Reading text:
::::

Lombard man's film fest allows artists to 'tell their stories the way they need to be told'
An African American-owned film festival is about to host its second annual showing as it aims to help filmmakers tell their own stories and get due credit for their work.
The Tylerman Film Festival is scheduled for Saturday and Sunday at Cantigny Park in Wheaton, where festival producer Andrew Tyler of Lombard is grateful to be able to host socially distant groups of up to 100 masked viewers each day.
Last year's inaugural event, also at Cantigny, drew roughly 300 people, Tyler said, but this year's event is scaled back for health and safety amid the COVID-19 pandemic. The theater and screening area that will be used for the fest each will allow up to 50 people inside, half of the typical capacity of 100.
Tyler plans to screen more than 50 films during the event, which runs 10 a.m. to 4 p.m. Saturday and 10 a.m. to 10 p.m. Sunday.
Most of the films are shorts -- "five minutes here, 10 minutes there, three minutes there," Tyler said. And they come from all over: dozens from the U.S. and also five from the United Kingdom, four from Nigeria, three from Canada and two each from Australia, Bulgaria and India.

::::

Supplied data:
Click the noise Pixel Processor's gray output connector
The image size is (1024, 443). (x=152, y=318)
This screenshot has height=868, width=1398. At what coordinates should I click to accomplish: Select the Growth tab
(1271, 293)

::::

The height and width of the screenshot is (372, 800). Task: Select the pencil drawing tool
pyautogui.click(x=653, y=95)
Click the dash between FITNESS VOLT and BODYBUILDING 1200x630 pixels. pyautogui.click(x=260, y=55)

::::

Work instructions:
In the film festival article, condense the paragraph beginning "Last year's inaugural event" into a bulleted list that keeps its main facts.

Exercise result:
- The inaugural event last year, also held at Cantigny, drew roughly 300 people.
- This year's event is scaled back for health and safety amid the COVID-19 pandemic.
- The theater and the screening area will each allow up to 50 people inside, half their typical capacity of 100.